My father and mother didn’t discuss the situation in front of us and slipped into Greek when discussing it with our grandparents. Chapter Eleven and I were left to figure out what was going on by the tone of a conversation that made no sense to us, and to be honest, we didn’t pay much attention. We only knew that Milton was suddenly around the house during the day. Milton, whom we had rarely seen in sunlight before, was suddenly out in the backyard, reading the newspaper. We discovered what our father’s legs looked like in short pants. We discovered what he looked like when he didn’t shave. The first two days his face got sandpapery the way it always did on weekends. But now, instead of seizing my hand and rubbing it against his whiskers until I screamed, Milton no longer had the high spirits to torment me. He just sat on the patio as the beard, like a stain, like a fungus, spread.
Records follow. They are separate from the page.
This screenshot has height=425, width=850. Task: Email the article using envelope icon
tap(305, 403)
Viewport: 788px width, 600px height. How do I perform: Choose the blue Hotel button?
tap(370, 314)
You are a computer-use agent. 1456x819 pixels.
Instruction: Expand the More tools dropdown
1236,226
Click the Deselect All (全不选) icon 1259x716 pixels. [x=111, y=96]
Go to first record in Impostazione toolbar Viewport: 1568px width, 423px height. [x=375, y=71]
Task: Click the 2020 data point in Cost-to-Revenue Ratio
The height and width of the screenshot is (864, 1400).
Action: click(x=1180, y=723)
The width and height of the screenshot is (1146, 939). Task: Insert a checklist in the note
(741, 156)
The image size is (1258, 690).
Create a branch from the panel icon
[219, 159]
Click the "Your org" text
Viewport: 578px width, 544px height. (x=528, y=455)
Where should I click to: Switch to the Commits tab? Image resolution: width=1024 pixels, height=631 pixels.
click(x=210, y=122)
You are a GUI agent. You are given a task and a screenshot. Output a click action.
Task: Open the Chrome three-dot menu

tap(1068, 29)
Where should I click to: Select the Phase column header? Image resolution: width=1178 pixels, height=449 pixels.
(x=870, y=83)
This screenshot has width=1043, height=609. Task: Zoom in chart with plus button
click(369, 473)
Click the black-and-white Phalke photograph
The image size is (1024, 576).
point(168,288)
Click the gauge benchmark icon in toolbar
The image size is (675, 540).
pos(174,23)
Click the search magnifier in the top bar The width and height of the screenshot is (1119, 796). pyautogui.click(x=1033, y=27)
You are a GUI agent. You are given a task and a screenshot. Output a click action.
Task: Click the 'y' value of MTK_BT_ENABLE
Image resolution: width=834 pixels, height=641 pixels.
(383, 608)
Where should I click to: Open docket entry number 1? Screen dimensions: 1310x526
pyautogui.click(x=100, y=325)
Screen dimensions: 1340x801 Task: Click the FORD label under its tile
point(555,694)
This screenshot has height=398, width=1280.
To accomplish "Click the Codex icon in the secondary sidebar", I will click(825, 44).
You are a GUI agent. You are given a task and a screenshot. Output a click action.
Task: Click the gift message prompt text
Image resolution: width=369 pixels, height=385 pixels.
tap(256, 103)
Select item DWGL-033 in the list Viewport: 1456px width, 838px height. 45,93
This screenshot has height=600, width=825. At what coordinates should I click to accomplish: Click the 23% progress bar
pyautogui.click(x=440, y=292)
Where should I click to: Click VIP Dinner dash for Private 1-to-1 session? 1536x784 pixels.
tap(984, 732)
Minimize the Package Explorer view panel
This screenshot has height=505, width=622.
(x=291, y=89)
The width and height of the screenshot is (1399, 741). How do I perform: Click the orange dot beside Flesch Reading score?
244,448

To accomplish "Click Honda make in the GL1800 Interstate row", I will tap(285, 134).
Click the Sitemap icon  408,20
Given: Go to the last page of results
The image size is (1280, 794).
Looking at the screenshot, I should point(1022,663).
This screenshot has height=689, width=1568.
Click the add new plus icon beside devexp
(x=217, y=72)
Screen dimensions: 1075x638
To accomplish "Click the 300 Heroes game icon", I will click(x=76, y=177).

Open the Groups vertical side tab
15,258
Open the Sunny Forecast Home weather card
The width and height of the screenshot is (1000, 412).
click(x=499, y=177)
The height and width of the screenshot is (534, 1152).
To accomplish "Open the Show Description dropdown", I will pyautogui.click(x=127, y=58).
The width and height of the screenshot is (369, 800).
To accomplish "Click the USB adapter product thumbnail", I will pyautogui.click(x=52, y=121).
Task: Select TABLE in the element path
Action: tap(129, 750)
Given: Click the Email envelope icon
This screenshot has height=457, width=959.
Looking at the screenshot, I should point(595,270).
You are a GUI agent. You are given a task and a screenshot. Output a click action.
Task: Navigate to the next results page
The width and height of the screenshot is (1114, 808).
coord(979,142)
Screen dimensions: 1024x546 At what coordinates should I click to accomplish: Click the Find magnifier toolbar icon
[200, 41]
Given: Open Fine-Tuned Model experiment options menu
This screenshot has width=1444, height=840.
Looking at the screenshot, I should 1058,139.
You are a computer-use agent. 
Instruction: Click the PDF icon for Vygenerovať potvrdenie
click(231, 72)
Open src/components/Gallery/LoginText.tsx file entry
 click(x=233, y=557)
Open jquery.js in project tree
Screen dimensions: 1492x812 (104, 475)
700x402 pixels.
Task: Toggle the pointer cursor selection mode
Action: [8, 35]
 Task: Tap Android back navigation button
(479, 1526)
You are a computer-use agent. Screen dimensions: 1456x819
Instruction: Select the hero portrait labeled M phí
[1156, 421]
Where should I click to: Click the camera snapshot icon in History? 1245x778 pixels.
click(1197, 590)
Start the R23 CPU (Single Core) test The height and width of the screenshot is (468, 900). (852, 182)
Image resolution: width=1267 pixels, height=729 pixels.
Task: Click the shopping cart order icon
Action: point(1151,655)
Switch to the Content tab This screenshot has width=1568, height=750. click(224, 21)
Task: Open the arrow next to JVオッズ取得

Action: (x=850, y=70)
Unconsciously Milton was adhering to the Greek custom of not shaving after a death in the family. Only in this case what had ended wasn’t a life but a livelihood. The beard fattened up his already plump face. He didn’t keep it trimmed or very clean. And because he didn’t utter a word about his troubles, his beard began to express silently all the things he wouldn’t allow himself to say. Its knots and whorls indicated his increasingly tangled thoughts. Its bitter odor released the ketones of stress. As summer progressed, the beard grew shaggy, unmown, and it was obvious that Milton was thinking about Pingree Street; he was going to seed the way Pingree Street was.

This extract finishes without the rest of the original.